The International Monetary Fund (IMF) has lowered growth estimate for India to 4.8 per cent for 2019, the largest reduction in growth projection for India so far, citing stress in the non-bank financial sector and weak rural income growth.

The reduction in IMF’s growth projection for India in its update on the World Economic Outlook comes ahead of the start of the World Economic Forum (WEF) annual summit.
IMF It expects growth in India to be around 5.8 per cent in 2020, which could rise to 6.5 per cent in 2021 with backing of suitable policy support.
Global growth is estimated at 2.9 per cent in 2019 and is projected to increase to 3.3 per cent in 2020 and inch up further to 3.4 per cent in 2021. The update of the WEO forecast represents a 0.1 percentage point reduction in growth rates for 2019 and 2020 and a 0.2 percentage point reduction in 2021 growth projection.

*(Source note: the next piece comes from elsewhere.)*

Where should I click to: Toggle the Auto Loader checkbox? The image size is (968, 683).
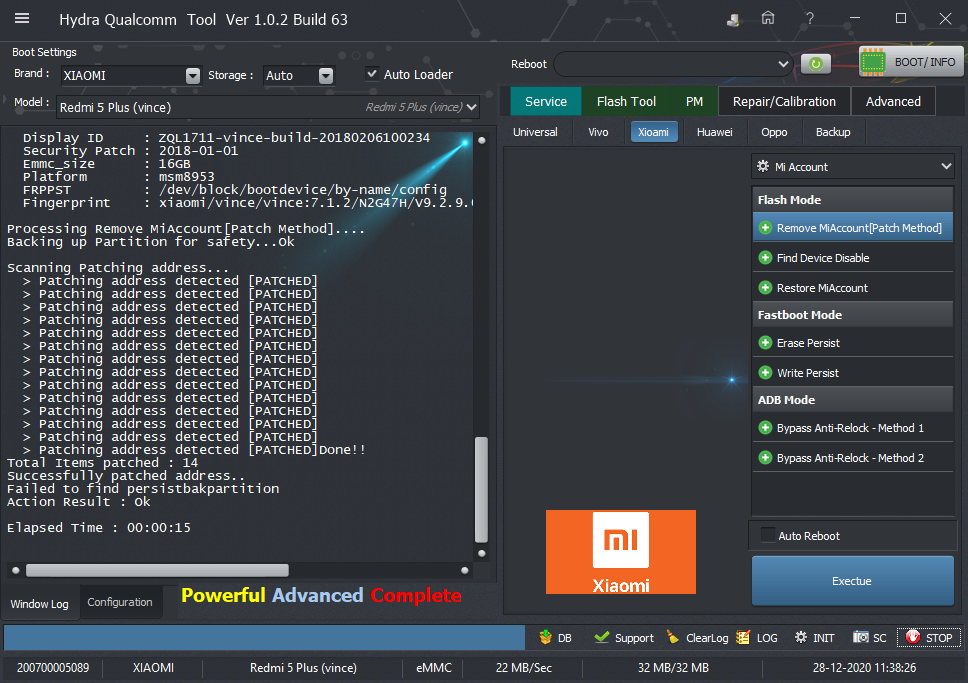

IMF said a more subdued growth forecast for India accounted for the lion’s share of the downward revisions.
The downward revision primarily reflects negative surprises to economic activity in a few emerging market economies, notably India, which led to a reassessment of growth prospects over the next two years. In a few cases, this reassessment also reflects the impact of increased social unrest.
On the positive side, market sentiment has been boosted by tentative signs that manufacturing activity and global trade are bottoming out, a broad-based shift toward accommodative monetary policy, intermittent favorable news on US-China trade negotiations, and diminished fears of a no-deal Brexit, leading to some retreat from the risk-off environment that had set in at the time of the October WEO.

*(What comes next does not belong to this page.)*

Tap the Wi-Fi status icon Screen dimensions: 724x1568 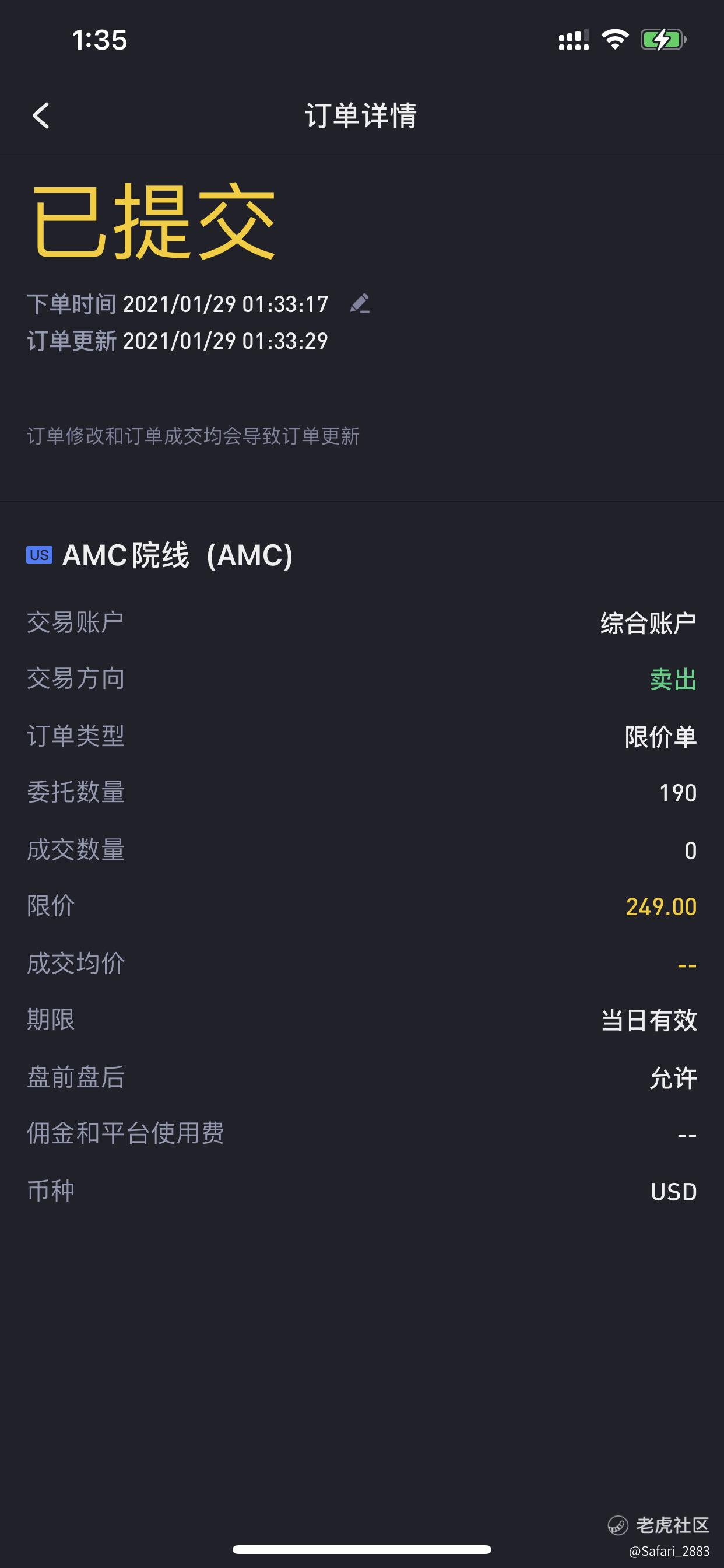[614, 40]
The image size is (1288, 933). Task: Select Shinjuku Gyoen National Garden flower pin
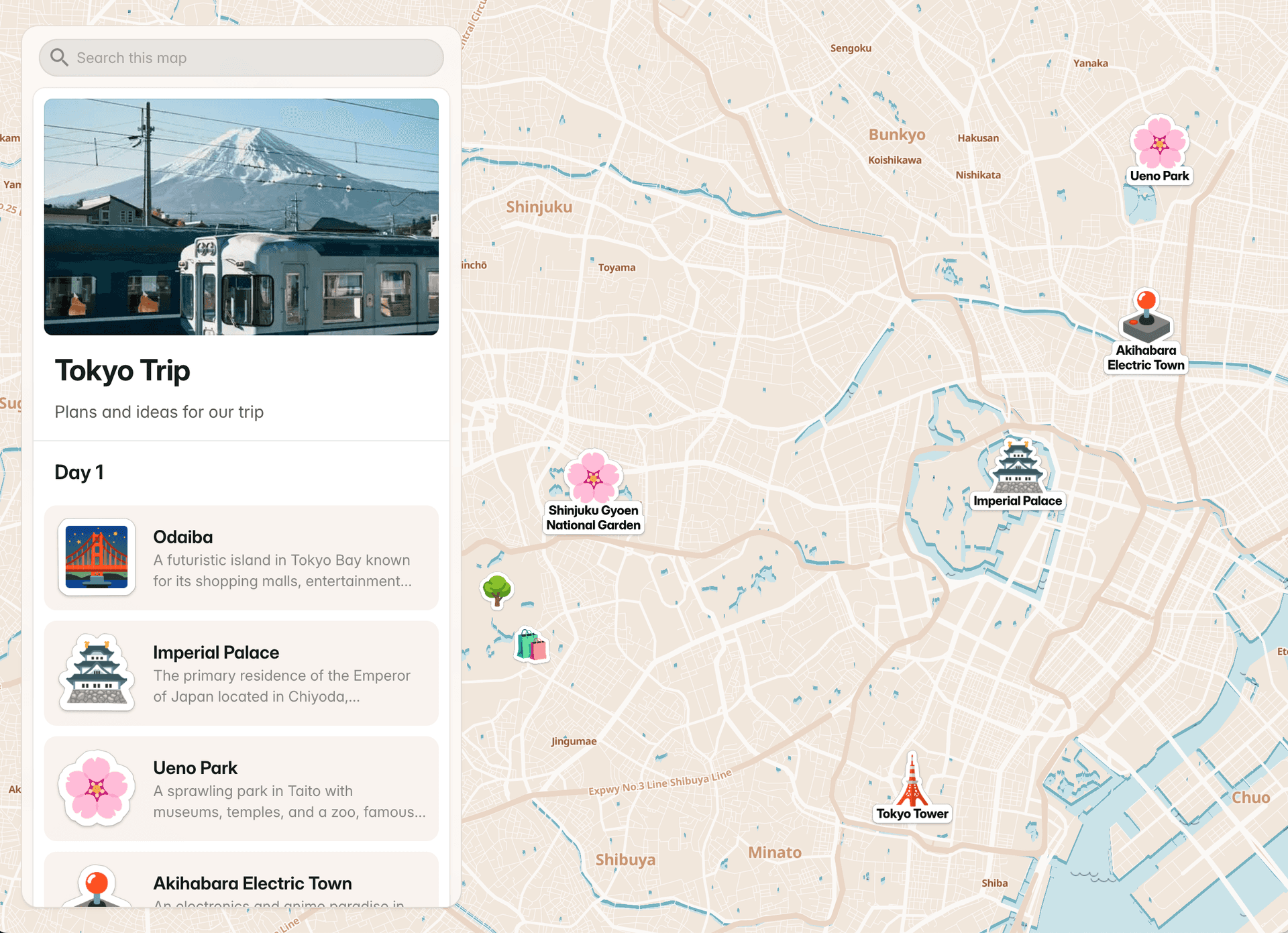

China’s growth has been revised upward by 0.2 per cent to 6 per cent for 2020, reflecting the trade deal with the United States, she added.
India-born IMF Chief Economist Gita Gopinath said growth in India slowed sharply owing to stress in the non-bank financial sector and weak rural income growth.
Gopinath also said the pickup in global growth for 2020 remains highly uncertain as it relies on improved growth outcomes for stressed economies like Argentina, Iran, and Turkey and for underperforming emerging and developing economies such as Brazil, India, and Mexico.
The country’s GDP slowed to a six-year low of 4.5 per cent in the second quarter of FY20, forcing the RBI to slash its growth forecast.
On the positive side, the revised WEO states that market sentiment has been boosted by tentative signs that manufacturing activity and global trade are bottoming out, a broad-based shift toward accommodative monetary policy, intermittent favorable news on US-China trade negotiations, and diminished fears of a no-deal Brexit, leading to some retreat from the risk-off environment that had set in at the time of the October WEO.
However, few signs of turning points are yet visible in global macroeconomic data, it added.